5. Create a Folder to Publish the Profile
I’ll now show you how to create a Folder publish profile. You might ask yourself, “Why would we want to do this if we created a publish profile under Web Server (IIS)?“
Not every application you build and want to publish will be on the same machine, let alone the same server as the IIS application you’ll be deploying the application or site to.
This is where Folder publishes profiles come in handy. For instance, say you’ve pulled a web application repository to your local machine, but you will be deploying this application to/on another server. You can’t use your local instance of IIS to deploy the application to the required server, but you can create a publish profile that will be stored on this server.

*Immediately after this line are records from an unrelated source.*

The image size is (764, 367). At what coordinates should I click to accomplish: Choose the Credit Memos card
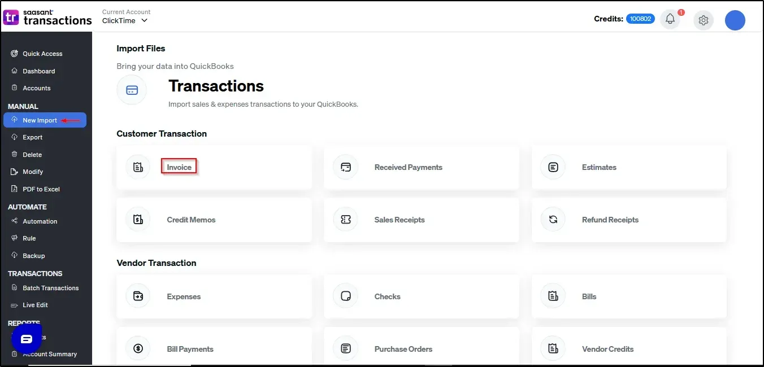pos(214,220)
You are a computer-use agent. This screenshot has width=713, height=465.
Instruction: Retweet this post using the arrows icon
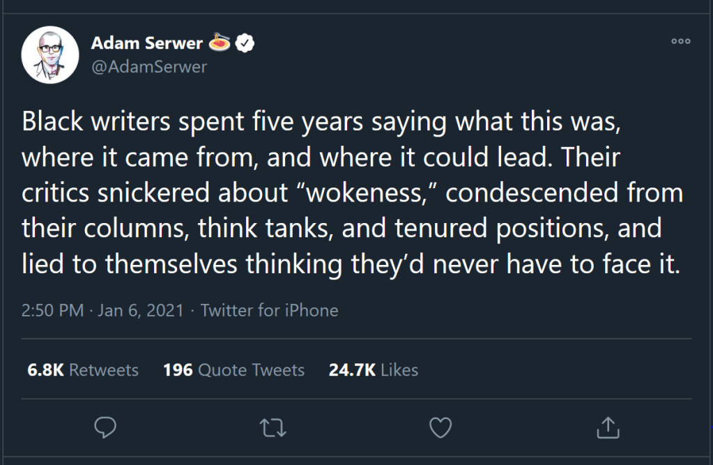point(273,427)
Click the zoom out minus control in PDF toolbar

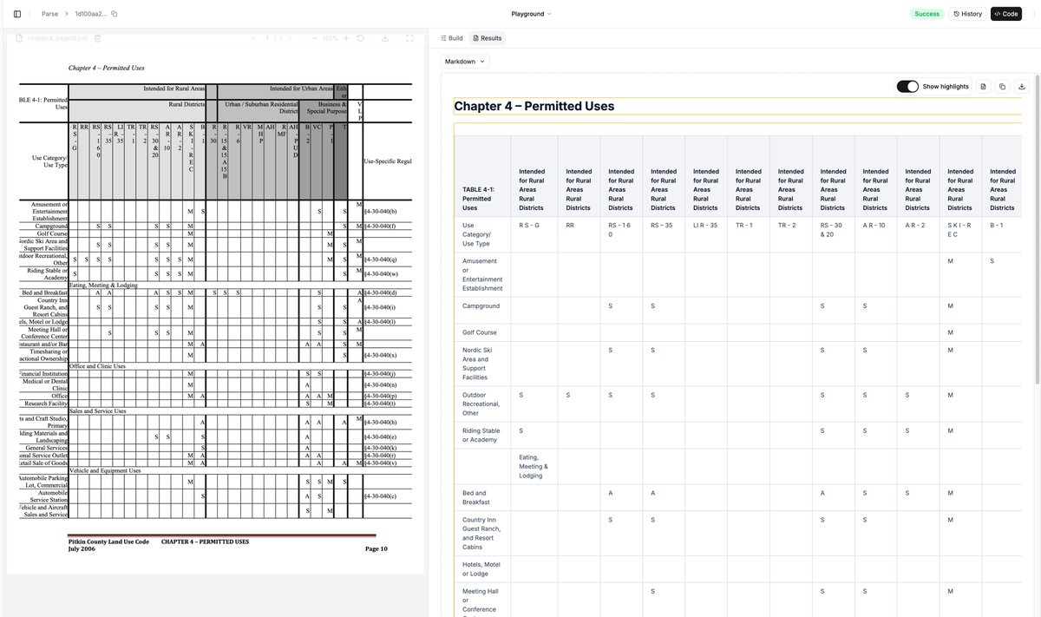click(x=314, y=37)
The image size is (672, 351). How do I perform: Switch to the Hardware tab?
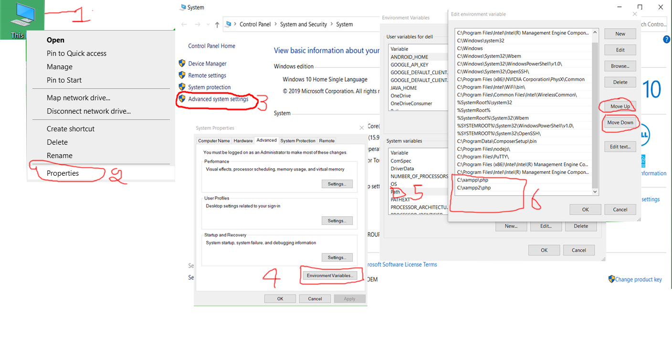click(x=243, y=141)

This isn’t to say you can’t use the Folder option to create a publish profile locally; you absolutely can. I prefer to do it this way since there are fewer steps than creating a publish profile for Web Server (IIS). But creating a Folder publish profile is beneficial when deploying to IIS on another server.
Using the TestSite application, I’ll show you how to create this. Follow the same steps we did for making the Web Server (IIS) publish profile – navigate to the Build tab and select Publish [Your_Application_Name] again.

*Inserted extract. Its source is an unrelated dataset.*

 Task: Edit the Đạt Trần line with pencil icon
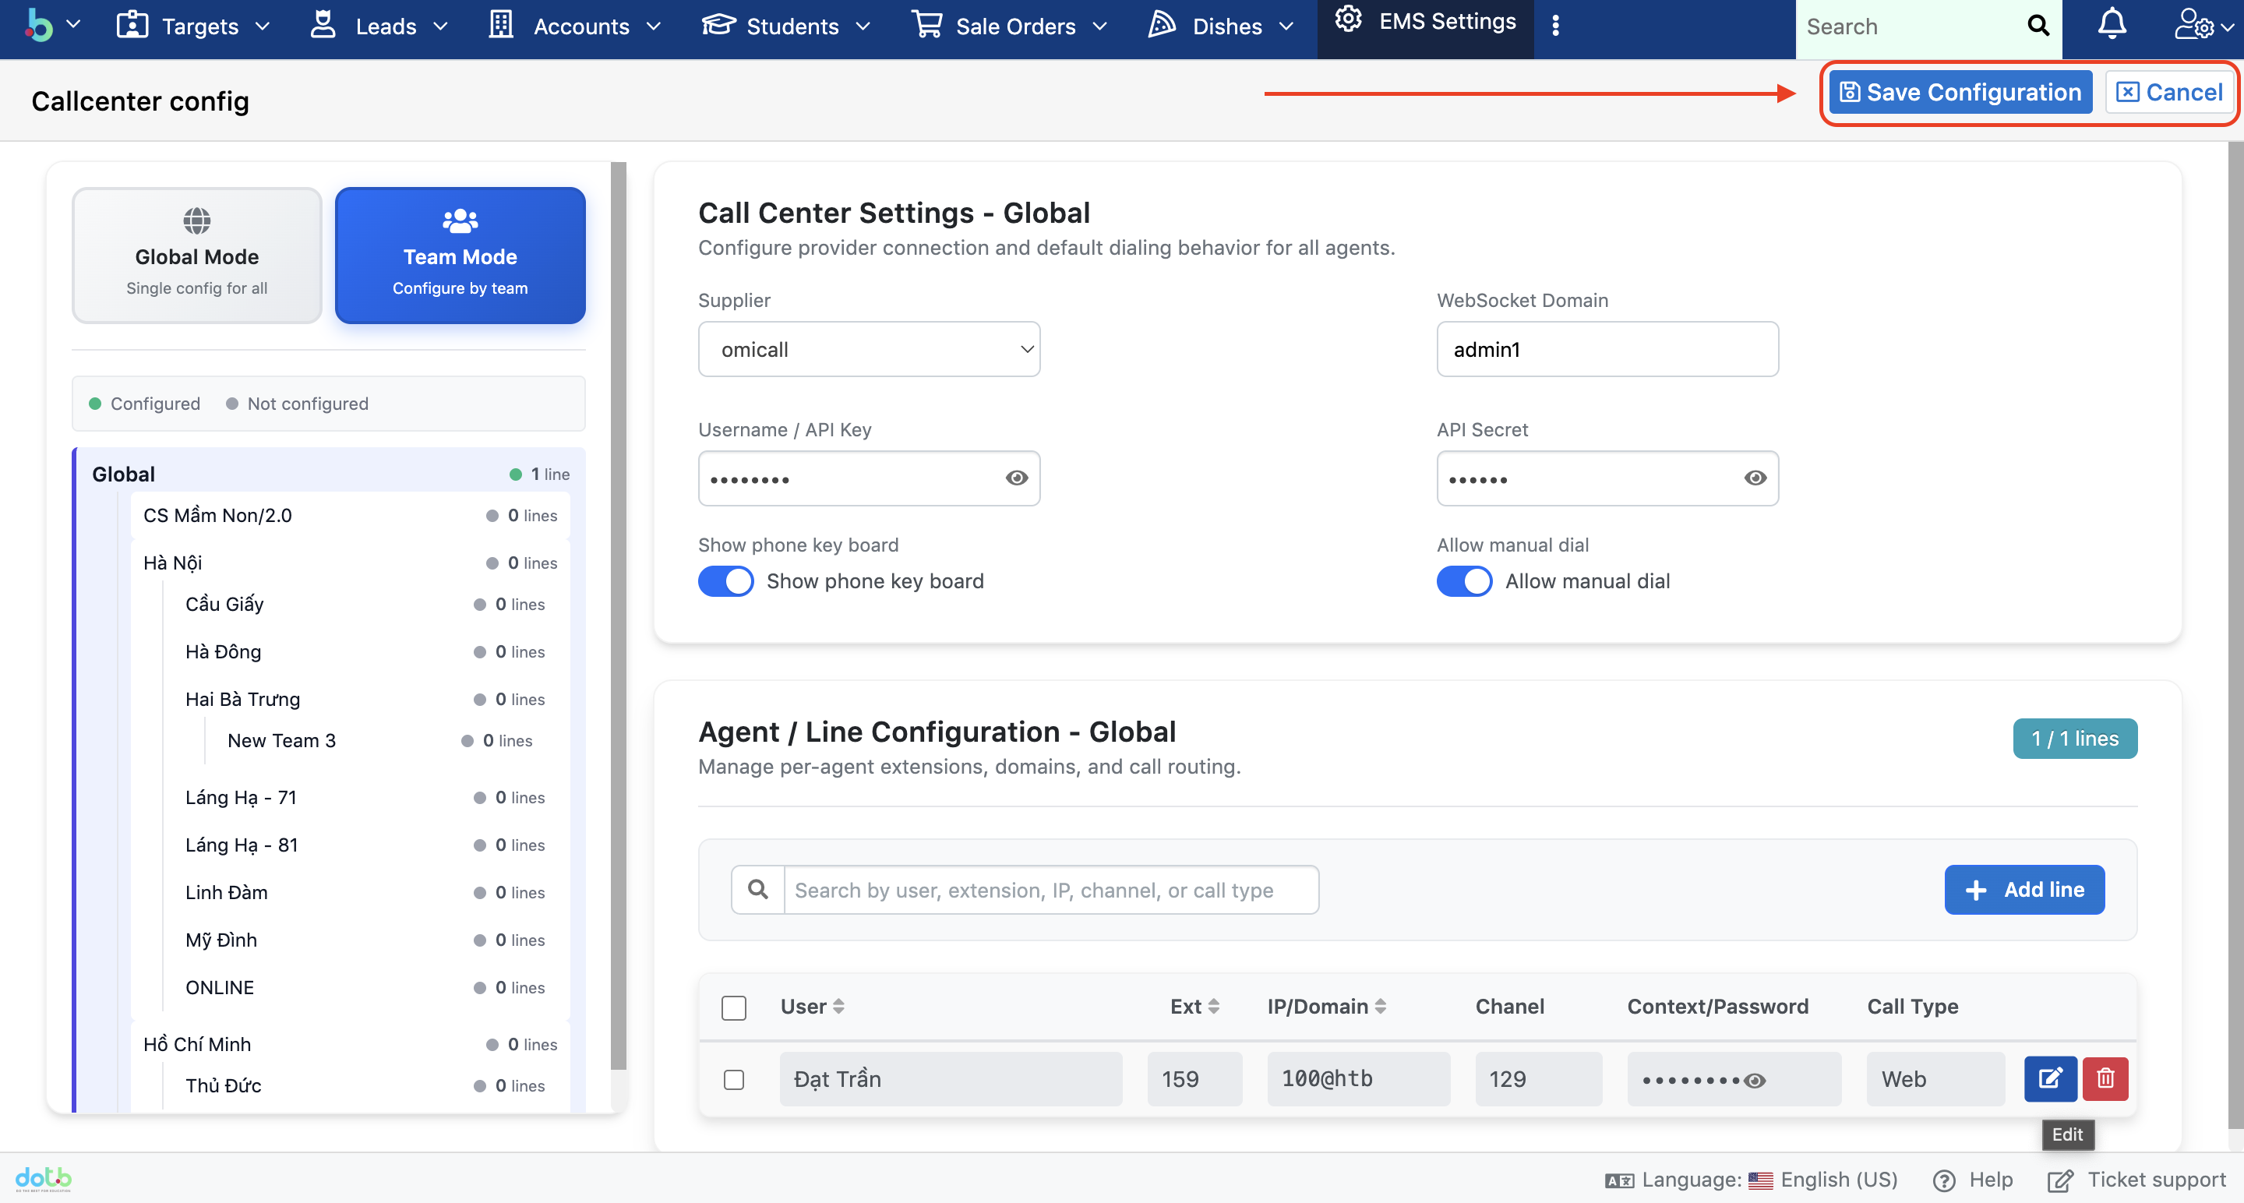(2050, 1078)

This time click Folder and click Next.
You should now see the below screen:
Here you can see instructions for saving the published profile locally or on a machine on another network.
Note, though, that if you are deploying the application on another server, the application repository also needs to be on this server; otherwise, you will just be sending this publish profile there with no application to be selected in IIS when you are ready to deploy. I will ensure the Folder location is in the application repository on the server where it is being deployed to IIS.
Once you set the folder location, click Finish, and you’re done! You’ve created a Folder publish profile.
Deploying to IIS is the same as when we created the Web Server publish profile, so you can go back and follow steps 3 and 4 for the IIS deployment process.
First, take a second and congratulate yourself for deploying your first application to IIS. This is a big step in becoming a more complete developer. You’ll be able to take this experience into any interviews or positions you may come across, as well as able to deploy any web applications you may create on your own.
I’ve just covered the basics here, but this is the bulk of the work. Once you deploy a website, you can learn more about security settings, directory browsing, handler mappings, and any other settings under the deployed Website.
But now you can successfully create a publish profile and deploy all your hard work for the world to see and use!